● **STATED TASK**:
Starting at the line containing "The width and" and running through the end of the records, render that stretch as a two-column CSV with the columns "request" and "answer": one row per record, each value in a single quoted field with line breaks replaced by spaces, and the pictures omitted.

[Records from a data source]
begin

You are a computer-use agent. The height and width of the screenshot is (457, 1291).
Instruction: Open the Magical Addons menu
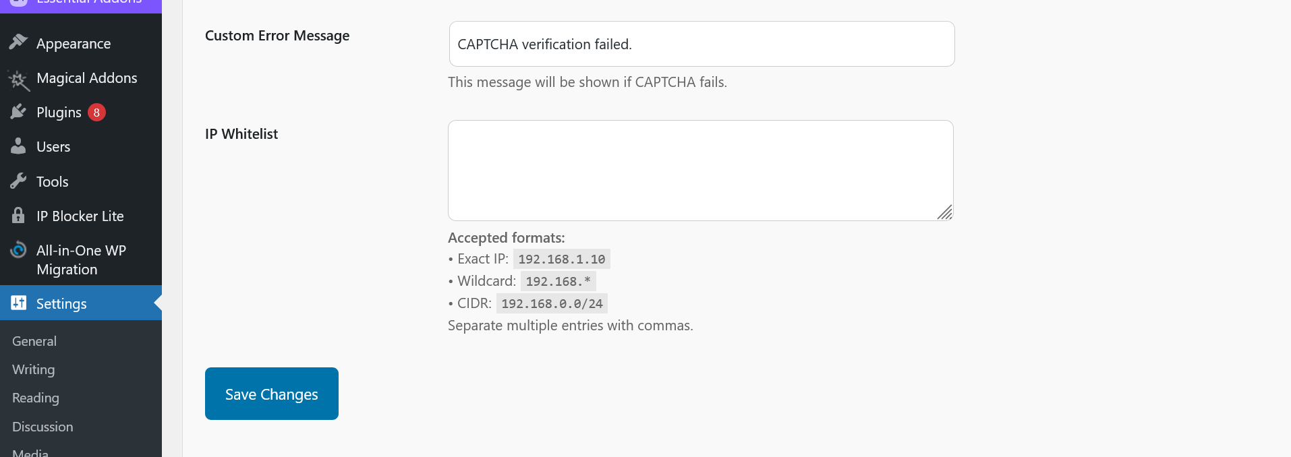pos(86,78)
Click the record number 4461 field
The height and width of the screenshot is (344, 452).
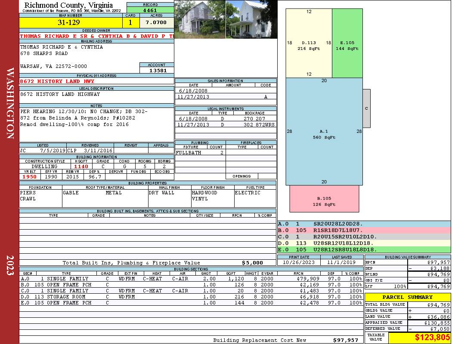click(x=150, y=10)
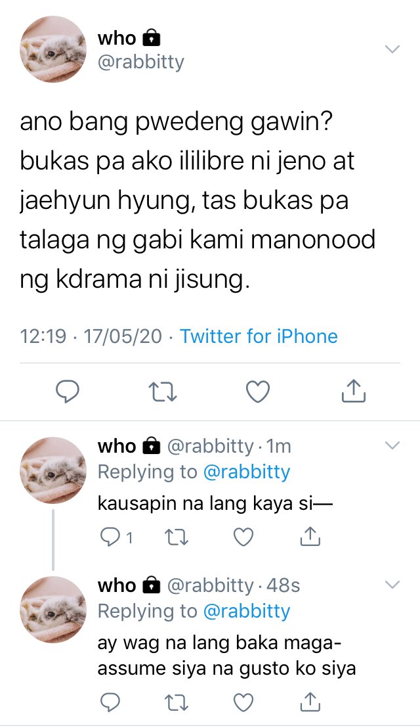The image size is (420, 726).
Task: Share the 'ay wag na lang' reply
Action: tap(310, 702)
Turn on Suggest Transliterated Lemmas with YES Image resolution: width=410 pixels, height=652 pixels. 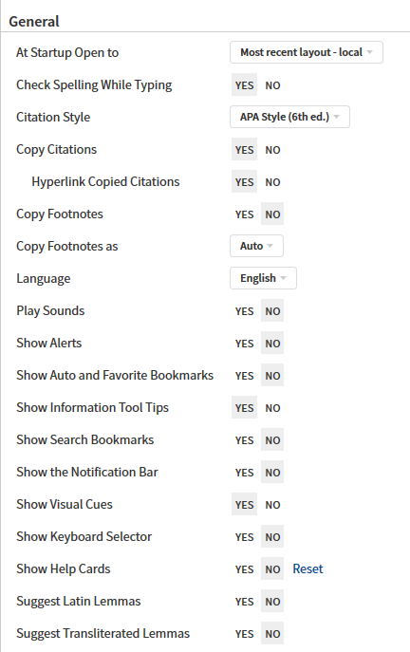click(x=244, y=634)
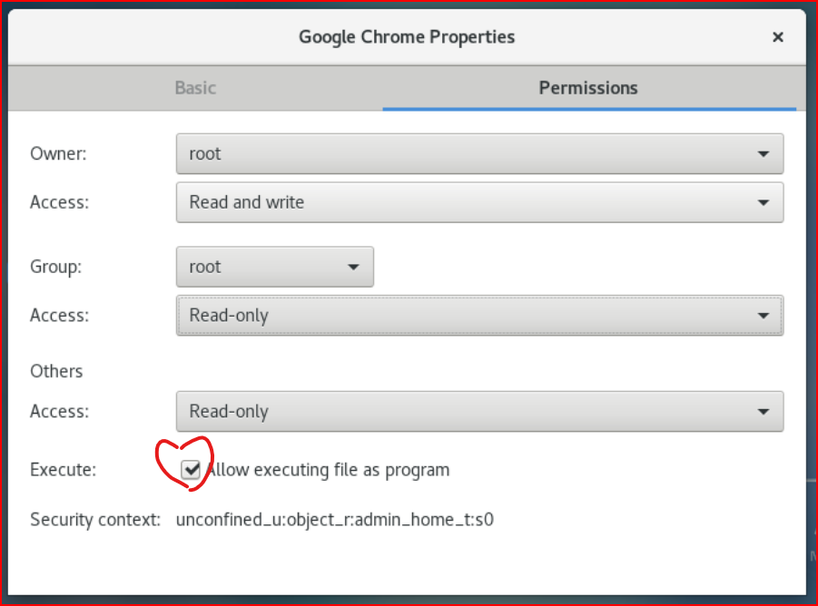The height and width of the screenshot is (606, 818).
Task: Click the Group dropdown arrow icon
Action: [355, 266]
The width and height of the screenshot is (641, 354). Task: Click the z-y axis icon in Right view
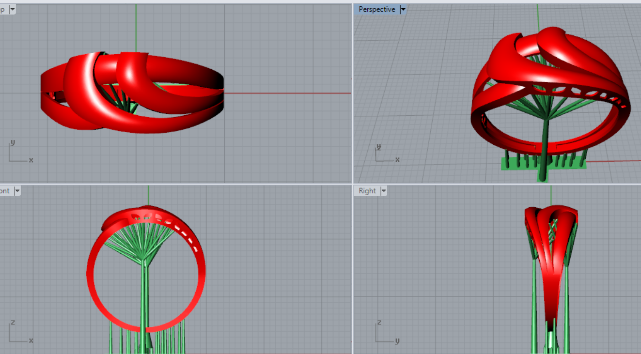(x=386, y=334)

end

● **THE SOLUTION**:
request,answer
"The width and height of the screenshot is (641, 354). Task: Click the z-y axis icon in Right view","(x=386, y=334)"